* Text passage
◇ ◇ ◇ ◇

The Defense Advanced Research Projects Agency (DARPA) is using a challenge program to find out whether it’s possible to put shredded documents back together again.
It turns out the answer is yes, but with one important caveat: Participants in the challenge are dealing with pieces of one document at a time, not the mishmash of paper shards that would likely be found in a typical organization’s recycling bin.
Nonetheless, with a little less than two weeks to go from the start of the Oct. 27 competition, participants have managed to meet four out of five challenges of incrementally increasing difficulty. Thousands of individuals or teams have signed up to take a crack, and the winner will take away $50,000.
As in some of its previous public challenges, DARPA wanted to see how people go about solving complex problems. And in this case, the answers could have some important military applications, said Dan Kaufman, director of DARPA’s Information Innovation Office.
“We shredded the documents in different ways, and we wanted to know if people could put them back together in a way that’s relevant to the military,” he said. “That means, can you do it fast enough and cheap enough to fit within a mission timeframe?”
It amounts to perhaps one of the most difficult sets of jigsaw puzzles in history. There are tens of millions of possible combinations, and unlike the usual jigsaw puzzle, the people putting it together don’t know what the final product is supposed to look like. The final and most difficult document, “number five”, contains 6,000 separate pieces of shredded paper.
But on Monday, DARPA was pleasantly surprised to find that the first four had already been solved. Dr. Norm Whittaker, deputy director of DARPA’s Information Innovation Office, said the teams took a variety of approaches.
“We saw almost immediate returns on the first puzzle within the first few days,” he said. “Some real clever jigsaw puzzle fans, I think, were the ones who stepped up. But as we get into the most difficult puzzles, the jigsaw puzzle folks are having a lot more difficulty with the thousands and thousands of pieces.”
Teams lining up to play
About 8,200 teams or individuals signed up to compete and the puzzles received more than 70,000 downloads from the DARPA website. Whittaker said the teams moving up the leader board seem to be ones that have figured out ways to go beyond the traditional, manual jigsaw-puzzle approach.
“We’re seeing automated approaches, and we’re seeing at least two crowdsourced efforts,” he said. “That looks like an approach that has a real potential to move fast.”
One of the teams taking the crowdsourcing approach is led by Dr. Manuel Cebrian, a research scientist at the University of California San Diego. He was on the Massachusetts Institute of Technology team that solved a DARPA challenge in 2009 in which participants had to track down ten red balloons hidden all over the country.
For the shredder challenge, his team managed to recruit 3,500 participants from across the globe in a single week, through a recursive scheme of monetary incentives.

◇ ◇ ◇ ◇

* What this exercise asks
[a] Translate this sentence from the article on DARPA's shredder challenge into Spanish: "It amounts to perhaps one of the most difficult sets of jigsaw puzzles in history."
[b] Extend the article on DARPA's shredder challenge with a few more paragraphs, picking up after its final sentence.
The data after this article can be left aside.

* Data extract
◇ ◇ ◇ ◇

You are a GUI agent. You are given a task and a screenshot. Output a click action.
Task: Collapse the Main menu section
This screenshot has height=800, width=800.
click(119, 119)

◇ ◇ ◇ ◇

* Per-task outputs
[a] Se trata quizá de uno de los conjuntos de rompecabezas más difíciles de la historia.

[b]
If UCSD wins, the $50,000 will get divvied up among the people who helped solve the puzzles and their recruiters. Participants get a dollar every time they find a paper shard’s proper place, but 50 cents also goes to the recruiter, and a quarter goes to that recruiter’s recruiter. The idea, Cebrian said in an interview with Federal News Radio, is to expand the recruiting reach to people who don’t necessarily have puzzle-solving skills. If they know someone who does, they can get a piece of the action.
More help is needed
Hundreds of members of the UCSD team are working on the puzzle at any given time. To do it, they arrange the pieces collaboratively on a virtual tabletop and exchange ideas in an online chat environment. But even that approach isn’t enough to solve the more difficult puzzles, numbers four and five. So they’re getting some puzzle-solving help from computers.
“We’re working on computer vision techniques that can actually separate the pieces by similarity,” he said. “If there are some pieces that are blank, we’ll put them in one pile on the virtual board. If there are other pieces that are, for instance, stained from coffee, we’ll put them together. Even if we don’t know their exact location, we know they’re very likely to go together. So with these clustering techniques, we’re helping the actual participants assemble the puzzle.”
But even though the combination of technology and crowdsourcing has a lot of power, it also has some inherent vulnerabilities. Since the UCSD team lets anyone participate, competitors can log in, copy the team’s work, and claim it as their own.
Plus, as Cebrian’s team found out, their open platform tends to invite sabotage.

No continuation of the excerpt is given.